Next chapter update: my life
So I just moved across the country with my wife to live in the high desert one point three miles above sea level, and a lot of things have changed (this is largely why I have been radio silent except for sharing memes on Twitter, and will continue until we get the new house squared mostly away). It’s — difficult. Particularly the part where I slice open the next cardboard box and find parts of my and Arkady’s life shattered into tiny little pieces.
But I’ve been lucky. My favorite things have not been broken. Some have been chipped, but not destroyed — except one of a set of four Waterford martini glasses given to me by some of the kindest people I’ve ever met.
(Also I’ve found my two-part epoxy. When I was little it was called Araldite and it was brought out to mend mugs and bowls and important things, and we have two very important objects I need to use it on. So far.)
I’ll talk about what it means to me to ditch the place I’ve been lodged in, like a foreign object in a bronchus, for decades — but not right now. Right now is for telling you about these lovely, impossible strangers.
Where I used to live with my parents was a suburban development from the sixties south of Baltimore; our house was on a steep hill with split-level houses set like steps down the sides of it. Our house was a sort of mildew-sage green with a tin carport and a tree in the front yard that exploded because lightning hit it when I was standing approximately ten feet away behind the picture window. Across the street was an almost identical house in mirror image, with dark brown siding and white trim, and a gorgeous, scarlet, entirely pneumatic Firebird parked in its driveway. (Car people: remember the pregnant curves of the late 90s generation of the F body? That. Lovely, but bulbous.) There was also a colossal bright white crew-cab dually pickup parked out front with a boat on a trailer. There was very clearly money involved.
I have no idea how they and my parents made friends — only that they, I’ll call them Kate and Preston, came over to introduce themselves to me and ask if I’d be willing to watch their elderly cat and less-elderly Sheltie, and of course I said yes and went across the road to their house and — they had clove cigarettes, and were free with their beer, and their ancient cat and their very friendly dog were enormously companionable. Kate and Preston let me sleep in their enormous gel bed (think waterbed, but slower), drink their beer, smoke their Djarums, drive their scarlet Firebird, cook in their kitchen, and use their exercise equipment. Not only that — but they gave me some of the loveliest gifts I’ve ever had. A black jersey halter dress that channels Marilyn Monroe’s Seven-Year Itch outfit. High-heeled leather boots. A carved greenstone paperweight from Belize. Handblown glass ashtrays. And — as a housewarming present when I moved out of my parents’ into the Baltimore apartment — these martini glasses.
(Kate and Preston also gave me the microwave I used for fifteen years. It had been in this country for one year longer than I had — it was a 1986 model — and it was a fucking tank. I miss that thing. I always will.)

GIVEN DATA:

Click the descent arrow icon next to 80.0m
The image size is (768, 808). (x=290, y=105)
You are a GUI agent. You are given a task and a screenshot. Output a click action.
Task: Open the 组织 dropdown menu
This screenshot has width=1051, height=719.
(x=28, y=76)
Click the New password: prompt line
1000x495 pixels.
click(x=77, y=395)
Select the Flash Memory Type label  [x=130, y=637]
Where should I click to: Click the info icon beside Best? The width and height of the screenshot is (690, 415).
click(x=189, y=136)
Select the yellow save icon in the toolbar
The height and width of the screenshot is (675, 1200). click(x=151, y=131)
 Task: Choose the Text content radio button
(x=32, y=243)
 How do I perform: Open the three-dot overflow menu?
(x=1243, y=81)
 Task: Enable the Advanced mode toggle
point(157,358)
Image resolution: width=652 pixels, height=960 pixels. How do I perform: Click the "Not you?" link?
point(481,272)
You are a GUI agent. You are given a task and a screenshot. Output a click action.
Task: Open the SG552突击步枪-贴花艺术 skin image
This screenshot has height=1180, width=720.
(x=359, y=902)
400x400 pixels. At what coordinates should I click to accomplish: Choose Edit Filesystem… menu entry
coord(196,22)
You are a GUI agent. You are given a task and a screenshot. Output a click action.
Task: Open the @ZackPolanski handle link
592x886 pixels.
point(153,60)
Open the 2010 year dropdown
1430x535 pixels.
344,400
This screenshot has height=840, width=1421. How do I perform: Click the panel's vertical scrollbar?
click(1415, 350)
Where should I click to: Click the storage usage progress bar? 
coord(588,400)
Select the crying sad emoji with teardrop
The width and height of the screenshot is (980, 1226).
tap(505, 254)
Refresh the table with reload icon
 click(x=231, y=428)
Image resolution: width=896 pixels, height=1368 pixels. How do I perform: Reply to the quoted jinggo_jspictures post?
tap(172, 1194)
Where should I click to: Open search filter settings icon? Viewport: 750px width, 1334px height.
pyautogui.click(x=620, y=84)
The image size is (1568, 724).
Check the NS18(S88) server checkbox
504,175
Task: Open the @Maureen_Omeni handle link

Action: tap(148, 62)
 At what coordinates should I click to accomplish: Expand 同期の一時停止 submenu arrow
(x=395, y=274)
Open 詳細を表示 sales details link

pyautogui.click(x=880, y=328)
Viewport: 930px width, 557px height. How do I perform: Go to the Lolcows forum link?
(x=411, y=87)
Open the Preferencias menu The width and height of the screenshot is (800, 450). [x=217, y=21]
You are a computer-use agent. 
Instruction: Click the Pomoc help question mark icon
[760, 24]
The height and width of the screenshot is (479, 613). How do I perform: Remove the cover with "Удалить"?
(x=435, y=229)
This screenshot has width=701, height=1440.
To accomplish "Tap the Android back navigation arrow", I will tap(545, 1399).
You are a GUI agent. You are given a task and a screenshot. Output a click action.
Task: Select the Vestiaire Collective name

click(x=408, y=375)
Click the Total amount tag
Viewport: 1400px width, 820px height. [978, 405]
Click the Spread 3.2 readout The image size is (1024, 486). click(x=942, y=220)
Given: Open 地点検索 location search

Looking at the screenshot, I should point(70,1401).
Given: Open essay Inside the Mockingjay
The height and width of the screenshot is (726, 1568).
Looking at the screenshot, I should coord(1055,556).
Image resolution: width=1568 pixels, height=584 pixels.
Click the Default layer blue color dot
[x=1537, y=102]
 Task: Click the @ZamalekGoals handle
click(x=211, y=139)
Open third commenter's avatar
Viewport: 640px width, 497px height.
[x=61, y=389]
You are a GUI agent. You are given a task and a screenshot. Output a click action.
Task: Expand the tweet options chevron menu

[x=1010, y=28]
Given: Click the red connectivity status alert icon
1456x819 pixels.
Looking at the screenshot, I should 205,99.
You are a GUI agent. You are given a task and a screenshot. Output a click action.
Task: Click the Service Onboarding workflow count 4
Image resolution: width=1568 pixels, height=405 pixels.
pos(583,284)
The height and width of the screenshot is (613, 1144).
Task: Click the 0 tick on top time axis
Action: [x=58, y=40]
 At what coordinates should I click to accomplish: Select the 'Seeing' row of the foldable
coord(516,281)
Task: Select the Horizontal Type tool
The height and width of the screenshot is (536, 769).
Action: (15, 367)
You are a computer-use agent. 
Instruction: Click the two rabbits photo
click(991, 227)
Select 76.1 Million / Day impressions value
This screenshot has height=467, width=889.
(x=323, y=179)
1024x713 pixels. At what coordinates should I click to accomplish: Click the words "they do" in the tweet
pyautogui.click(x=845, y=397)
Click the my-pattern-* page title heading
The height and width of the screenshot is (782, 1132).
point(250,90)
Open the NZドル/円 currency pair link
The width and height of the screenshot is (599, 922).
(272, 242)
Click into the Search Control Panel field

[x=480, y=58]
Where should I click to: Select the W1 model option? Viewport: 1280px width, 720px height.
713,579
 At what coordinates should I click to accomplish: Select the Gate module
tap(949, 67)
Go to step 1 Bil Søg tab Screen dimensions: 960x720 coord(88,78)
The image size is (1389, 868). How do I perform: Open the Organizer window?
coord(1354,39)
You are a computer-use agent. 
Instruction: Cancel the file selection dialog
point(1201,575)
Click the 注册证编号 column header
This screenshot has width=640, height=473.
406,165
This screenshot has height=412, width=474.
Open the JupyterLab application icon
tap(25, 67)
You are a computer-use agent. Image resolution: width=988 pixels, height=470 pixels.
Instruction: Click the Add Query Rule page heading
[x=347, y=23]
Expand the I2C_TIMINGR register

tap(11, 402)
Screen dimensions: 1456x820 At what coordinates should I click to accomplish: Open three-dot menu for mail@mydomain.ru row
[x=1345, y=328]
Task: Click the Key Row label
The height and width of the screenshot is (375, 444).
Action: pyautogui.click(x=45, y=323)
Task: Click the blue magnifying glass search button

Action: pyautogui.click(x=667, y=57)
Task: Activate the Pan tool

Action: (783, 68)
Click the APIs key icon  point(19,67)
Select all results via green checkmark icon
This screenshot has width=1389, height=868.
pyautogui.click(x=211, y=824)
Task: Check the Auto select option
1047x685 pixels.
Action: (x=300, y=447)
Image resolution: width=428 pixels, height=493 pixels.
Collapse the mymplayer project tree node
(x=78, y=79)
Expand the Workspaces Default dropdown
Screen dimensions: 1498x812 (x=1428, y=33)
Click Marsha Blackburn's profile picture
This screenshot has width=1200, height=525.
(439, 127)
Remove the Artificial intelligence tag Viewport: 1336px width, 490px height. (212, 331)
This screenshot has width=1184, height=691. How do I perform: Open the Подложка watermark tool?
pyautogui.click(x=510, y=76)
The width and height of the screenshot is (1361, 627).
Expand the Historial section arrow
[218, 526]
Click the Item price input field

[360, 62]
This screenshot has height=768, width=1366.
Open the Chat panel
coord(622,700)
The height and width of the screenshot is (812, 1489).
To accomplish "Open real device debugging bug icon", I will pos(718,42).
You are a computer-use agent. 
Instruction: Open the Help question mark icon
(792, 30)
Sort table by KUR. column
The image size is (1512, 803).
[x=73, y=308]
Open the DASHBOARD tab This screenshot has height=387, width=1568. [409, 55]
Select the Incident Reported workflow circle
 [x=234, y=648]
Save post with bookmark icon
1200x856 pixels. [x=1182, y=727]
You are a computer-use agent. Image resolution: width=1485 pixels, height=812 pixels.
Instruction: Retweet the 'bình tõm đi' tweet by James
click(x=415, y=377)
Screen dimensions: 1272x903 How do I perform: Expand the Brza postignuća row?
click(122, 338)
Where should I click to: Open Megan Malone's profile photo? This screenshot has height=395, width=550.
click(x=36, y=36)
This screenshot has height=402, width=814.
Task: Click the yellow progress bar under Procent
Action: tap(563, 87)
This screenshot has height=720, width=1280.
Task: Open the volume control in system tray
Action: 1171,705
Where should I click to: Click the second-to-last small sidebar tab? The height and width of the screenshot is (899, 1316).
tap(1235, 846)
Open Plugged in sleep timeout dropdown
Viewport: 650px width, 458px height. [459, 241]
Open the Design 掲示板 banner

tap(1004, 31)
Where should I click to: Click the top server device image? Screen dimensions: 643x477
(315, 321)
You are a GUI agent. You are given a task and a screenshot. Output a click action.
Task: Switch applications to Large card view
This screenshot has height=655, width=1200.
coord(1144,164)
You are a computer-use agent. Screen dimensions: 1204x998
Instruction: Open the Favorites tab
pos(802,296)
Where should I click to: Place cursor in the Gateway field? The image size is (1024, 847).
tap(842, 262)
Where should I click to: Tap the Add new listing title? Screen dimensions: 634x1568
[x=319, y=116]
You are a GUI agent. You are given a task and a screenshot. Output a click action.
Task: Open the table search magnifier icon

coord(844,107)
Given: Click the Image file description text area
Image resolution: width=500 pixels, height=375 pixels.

WHAT THE TASK ASKS:
Reproduce the passage of the moving update from "(Kate and Preston" up to and including "I always will.)".

ANSWER:
(Kate and Preston also gave me the microwave I used for fifteen years. It had been in this country for one year longer than I had — it was a 1986 model — and it was a fucking tank. I miss that thing. I always will.)